• What is expected:
Extract exactly and only the lines of the data below, starting at the line with "The width and height of the screenshot is (903, 700)." and stopping after the final line.

• Pixel coordinate grounding data:
◇ ◇ ◇ ◇

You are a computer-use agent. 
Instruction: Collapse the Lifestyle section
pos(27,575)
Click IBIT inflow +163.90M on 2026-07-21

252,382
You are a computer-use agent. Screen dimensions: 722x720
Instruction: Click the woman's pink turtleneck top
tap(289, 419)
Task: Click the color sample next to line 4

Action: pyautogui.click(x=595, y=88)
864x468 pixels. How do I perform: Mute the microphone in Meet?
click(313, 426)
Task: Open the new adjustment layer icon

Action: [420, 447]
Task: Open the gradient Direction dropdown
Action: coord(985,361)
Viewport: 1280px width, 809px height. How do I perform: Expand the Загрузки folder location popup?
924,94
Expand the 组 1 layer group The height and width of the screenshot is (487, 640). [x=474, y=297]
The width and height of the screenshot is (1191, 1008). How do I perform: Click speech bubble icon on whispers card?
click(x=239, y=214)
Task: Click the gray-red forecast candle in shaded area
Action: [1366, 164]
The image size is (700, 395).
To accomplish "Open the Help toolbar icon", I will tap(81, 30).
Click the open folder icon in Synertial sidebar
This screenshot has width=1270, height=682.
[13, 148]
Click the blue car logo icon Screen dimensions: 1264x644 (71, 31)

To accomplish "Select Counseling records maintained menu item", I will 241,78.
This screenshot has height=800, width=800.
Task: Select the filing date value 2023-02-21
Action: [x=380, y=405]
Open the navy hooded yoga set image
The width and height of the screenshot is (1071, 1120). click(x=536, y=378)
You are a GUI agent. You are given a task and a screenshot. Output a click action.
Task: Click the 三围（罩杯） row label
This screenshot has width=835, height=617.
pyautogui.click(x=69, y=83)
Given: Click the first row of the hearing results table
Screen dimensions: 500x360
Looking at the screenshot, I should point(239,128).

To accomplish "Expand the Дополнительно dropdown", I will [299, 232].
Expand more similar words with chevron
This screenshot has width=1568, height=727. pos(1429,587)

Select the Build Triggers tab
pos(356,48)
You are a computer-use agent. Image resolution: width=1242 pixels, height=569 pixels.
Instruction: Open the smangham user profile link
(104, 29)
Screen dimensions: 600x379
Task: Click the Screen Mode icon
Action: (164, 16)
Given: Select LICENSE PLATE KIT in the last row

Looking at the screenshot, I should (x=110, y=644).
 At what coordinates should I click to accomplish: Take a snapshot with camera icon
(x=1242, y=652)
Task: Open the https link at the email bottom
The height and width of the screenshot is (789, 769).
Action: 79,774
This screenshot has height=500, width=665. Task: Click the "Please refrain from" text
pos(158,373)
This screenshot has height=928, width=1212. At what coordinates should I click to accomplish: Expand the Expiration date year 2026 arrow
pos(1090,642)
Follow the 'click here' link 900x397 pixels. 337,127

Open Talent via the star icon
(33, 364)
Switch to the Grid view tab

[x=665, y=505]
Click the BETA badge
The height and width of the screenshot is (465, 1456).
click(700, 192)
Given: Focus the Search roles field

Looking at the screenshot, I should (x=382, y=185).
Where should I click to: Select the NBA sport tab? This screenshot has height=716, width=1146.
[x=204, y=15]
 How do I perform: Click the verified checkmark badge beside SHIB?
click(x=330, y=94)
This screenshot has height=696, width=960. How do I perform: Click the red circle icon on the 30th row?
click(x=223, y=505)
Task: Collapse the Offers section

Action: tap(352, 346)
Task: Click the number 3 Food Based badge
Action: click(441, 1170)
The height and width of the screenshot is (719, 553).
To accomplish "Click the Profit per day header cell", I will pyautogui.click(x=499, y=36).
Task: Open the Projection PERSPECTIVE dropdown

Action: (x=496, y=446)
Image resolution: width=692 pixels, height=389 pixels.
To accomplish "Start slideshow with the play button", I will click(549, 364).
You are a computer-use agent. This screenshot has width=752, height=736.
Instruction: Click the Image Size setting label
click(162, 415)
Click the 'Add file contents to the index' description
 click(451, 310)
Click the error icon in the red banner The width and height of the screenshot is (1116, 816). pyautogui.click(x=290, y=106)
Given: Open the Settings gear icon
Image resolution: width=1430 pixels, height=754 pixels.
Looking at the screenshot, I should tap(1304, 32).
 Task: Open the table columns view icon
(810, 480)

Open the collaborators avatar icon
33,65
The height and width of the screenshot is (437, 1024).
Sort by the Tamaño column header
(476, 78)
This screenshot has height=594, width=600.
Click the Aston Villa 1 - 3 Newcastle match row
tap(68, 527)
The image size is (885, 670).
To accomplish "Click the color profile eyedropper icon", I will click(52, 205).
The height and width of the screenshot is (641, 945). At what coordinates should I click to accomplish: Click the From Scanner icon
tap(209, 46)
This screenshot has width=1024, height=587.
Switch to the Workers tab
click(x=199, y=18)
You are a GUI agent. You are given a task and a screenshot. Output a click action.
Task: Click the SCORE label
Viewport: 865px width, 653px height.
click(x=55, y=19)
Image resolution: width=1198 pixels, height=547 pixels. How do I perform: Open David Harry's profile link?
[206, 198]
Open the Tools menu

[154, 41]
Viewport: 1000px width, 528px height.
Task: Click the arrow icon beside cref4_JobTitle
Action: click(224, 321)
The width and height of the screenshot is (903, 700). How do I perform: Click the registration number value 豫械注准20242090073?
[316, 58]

◇ ◇ ◇ ◇

• Output of the task:
The width and height of the screenshot is (903, 700). How do I perform: Click the registration number value 豫械注准20242090073?
[316, 58]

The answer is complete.